Where I Stand — Mike O’Callaghan: 50 years ago Harry Truman’s courage made U.S. strongers
Monday, July 27, 1998 | 11:45 a.m.
MY ORDERS DIRECTED ME on to Chicago to get discharged. I told my buddy, "Hey man, we don't have to catch the train until tomorrow morning; let's go to the officers club." We started up to the club, and just as we got to the door we ran into the general. He looked at us and said, "Where you boys going?"
We said, "We're going to the officers club."
"Don't you know we don't allow Negroes in here?"
"Well, this is an officers club on an army base."
"Yeah," he said, but this is the permanent club. We have that officers club there in that tent for you colored boys."
Shocked? Don't be, because that's the way it was in 1945 when Capt. James B. McMillan returned to the U.S. from overseas. This is but one example of racism the Las Vegas dentist experienced during World War II and later wrote about in his book "Fighting Back."
During this period of time, and during the following years, First Lady Eleanor Roosevelt was but one clear voice speaking out for racial integration of the military. It wasn't until 50 years ago yesterday, July 26, 1948, that President Harry S. Truman signed Executive Order 9981 which demanded "equality of treatment and opportunity for all persons in the armed services without regard to race, color, religion or national origin."
This executive order flew in the face of a split political party and gave the Dixiecrats, led by Strom Thurmond, the governor of South Carolina, more ammunition to fire at Truman in the once-solid Democratic South. Despite their threat to leave the Democrat Party during an election year, Truman did what he knew was the right thing to do. Political experts warned Truman that he had doomed any chance of remaining in the White House after the 1948 election. They were wrong, he won the election, but the South was no longer a solid Democrat bastion.
Just prior to the 1948 nominating convention a group of leading Democrats wanting to compromise with the Southerners asked Truman to soften his civil rights stand and promote party unity. According to his daughter Margaret, in her book about HST, he replied, "My forebears were Confederates. I come from a part of the country where Jim Crowism is as prevalent as it is in New York or Washington. Every factor and influence in my background -- and in my wife's for that matter -- would foster the personal belief that you are right.
"But my very stomach turned over when I learned that Negro soldiers, just back from overseas, were being dumped out of army trucks in Mississippi and beaten.
"Whatever my inclinations as a native of Missouri might have been, as President I know this is bad. I shall fight to end evils like this."
I had recently returned from an overseas assignment with the Marines when this military integration battle and civil rights fight was taking place. President Truman had already earned my respect by using the atomic bomb to end World War II. His stand on integrating the services was a politically courageous act that earned him an additional feather in his cap. My first hitch in the Marines was with an entirely white outfit through boot camp, advanced combat training and into my unit overseas. The first time I saw a black Marine was when we competed with the 8th Ammunition Company, which was all black.
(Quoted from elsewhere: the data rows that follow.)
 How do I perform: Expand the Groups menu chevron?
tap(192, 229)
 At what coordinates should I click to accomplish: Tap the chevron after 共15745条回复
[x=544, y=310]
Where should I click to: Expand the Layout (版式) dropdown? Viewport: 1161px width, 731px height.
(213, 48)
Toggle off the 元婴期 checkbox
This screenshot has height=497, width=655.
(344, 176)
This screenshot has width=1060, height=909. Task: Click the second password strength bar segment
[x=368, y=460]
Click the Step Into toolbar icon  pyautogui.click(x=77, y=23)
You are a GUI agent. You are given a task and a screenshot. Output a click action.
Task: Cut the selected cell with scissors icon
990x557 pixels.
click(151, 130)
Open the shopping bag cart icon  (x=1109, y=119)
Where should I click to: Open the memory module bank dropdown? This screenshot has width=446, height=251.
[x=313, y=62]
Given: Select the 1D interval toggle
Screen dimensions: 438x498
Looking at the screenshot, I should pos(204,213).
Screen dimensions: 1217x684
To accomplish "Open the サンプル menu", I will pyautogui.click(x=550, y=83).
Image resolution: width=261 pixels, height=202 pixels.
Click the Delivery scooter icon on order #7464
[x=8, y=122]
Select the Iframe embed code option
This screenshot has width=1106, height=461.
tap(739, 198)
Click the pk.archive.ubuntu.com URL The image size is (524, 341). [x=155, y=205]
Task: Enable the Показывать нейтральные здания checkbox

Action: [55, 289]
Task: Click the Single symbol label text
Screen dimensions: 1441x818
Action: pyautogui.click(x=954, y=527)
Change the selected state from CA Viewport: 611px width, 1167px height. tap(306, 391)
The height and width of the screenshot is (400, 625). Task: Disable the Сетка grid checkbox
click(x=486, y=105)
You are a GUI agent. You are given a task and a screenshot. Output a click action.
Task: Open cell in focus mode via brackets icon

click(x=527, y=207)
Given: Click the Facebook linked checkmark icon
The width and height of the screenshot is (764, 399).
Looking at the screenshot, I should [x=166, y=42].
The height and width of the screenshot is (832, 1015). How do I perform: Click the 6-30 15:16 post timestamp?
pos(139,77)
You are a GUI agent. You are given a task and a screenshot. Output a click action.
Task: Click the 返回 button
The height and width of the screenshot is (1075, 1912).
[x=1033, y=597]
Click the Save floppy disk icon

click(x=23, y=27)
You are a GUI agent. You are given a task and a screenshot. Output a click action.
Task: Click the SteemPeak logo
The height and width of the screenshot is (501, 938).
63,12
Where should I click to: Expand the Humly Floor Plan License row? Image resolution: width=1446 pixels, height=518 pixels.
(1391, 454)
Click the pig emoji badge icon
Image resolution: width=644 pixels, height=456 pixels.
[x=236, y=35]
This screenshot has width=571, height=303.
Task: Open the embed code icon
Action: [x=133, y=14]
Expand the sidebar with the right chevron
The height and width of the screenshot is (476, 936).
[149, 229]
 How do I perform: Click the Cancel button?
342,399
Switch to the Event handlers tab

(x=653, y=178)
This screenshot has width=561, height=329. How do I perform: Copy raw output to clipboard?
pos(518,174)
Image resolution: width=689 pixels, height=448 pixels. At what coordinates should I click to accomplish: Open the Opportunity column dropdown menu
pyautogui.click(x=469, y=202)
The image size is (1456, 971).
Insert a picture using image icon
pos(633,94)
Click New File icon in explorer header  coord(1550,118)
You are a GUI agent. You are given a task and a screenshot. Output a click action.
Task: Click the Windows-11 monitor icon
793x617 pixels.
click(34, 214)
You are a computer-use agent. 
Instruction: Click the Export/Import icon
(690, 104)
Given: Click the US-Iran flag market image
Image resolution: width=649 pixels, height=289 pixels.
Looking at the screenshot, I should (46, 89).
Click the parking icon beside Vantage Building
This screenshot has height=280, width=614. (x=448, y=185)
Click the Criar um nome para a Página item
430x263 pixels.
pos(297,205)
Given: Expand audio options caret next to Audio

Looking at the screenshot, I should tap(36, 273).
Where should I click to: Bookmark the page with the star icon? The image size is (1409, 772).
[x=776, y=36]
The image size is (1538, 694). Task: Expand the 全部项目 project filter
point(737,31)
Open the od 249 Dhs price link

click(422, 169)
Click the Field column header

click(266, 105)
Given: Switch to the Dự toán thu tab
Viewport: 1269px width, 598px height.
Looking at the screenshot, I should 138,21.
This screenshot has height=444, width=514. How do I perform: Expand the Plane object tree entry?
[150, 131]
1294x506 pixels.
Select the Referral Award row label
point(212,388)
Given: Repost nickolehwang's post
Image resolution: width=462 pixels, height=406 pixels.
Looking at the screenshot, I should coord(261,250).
A few years later, I went back into a military that was racially integrated. Two of my closest friends were blacks, and we worked and ate together. One of them slept in the bunk next to mine, so we took turns shining each other's equipment for inspection and/or when going on pass. Hughley was a fine soldier who carried more than his share of the load.
My third hitch in the military service had me serving in a combat infantry unit fighting in Korea. Here again, it was share and share alike. A man was judged by his physical endurance, courage, marksmanship, combat skills and willingness to carry his load, and more if necessary. It didn't take but one firefight to learn the color of blood coming from a wounded black man was the same as that from a white. Nobody asked the color of the person who donated the blood given us when being placed on a chopper headed for M*A*S*H.
Although Truman had moved the military toward becoming integrated racially, it didn't take place overnight. Even at the beginning of the war in Korea a black regiment with white officers was thrown into combat. They didn't distinguish themselves as a unit and that was the end of any combat military unit being all black or white. The wisdom of Truman's Executive Order 9981 was now recognized as not only being just, it also made for a more effective military force.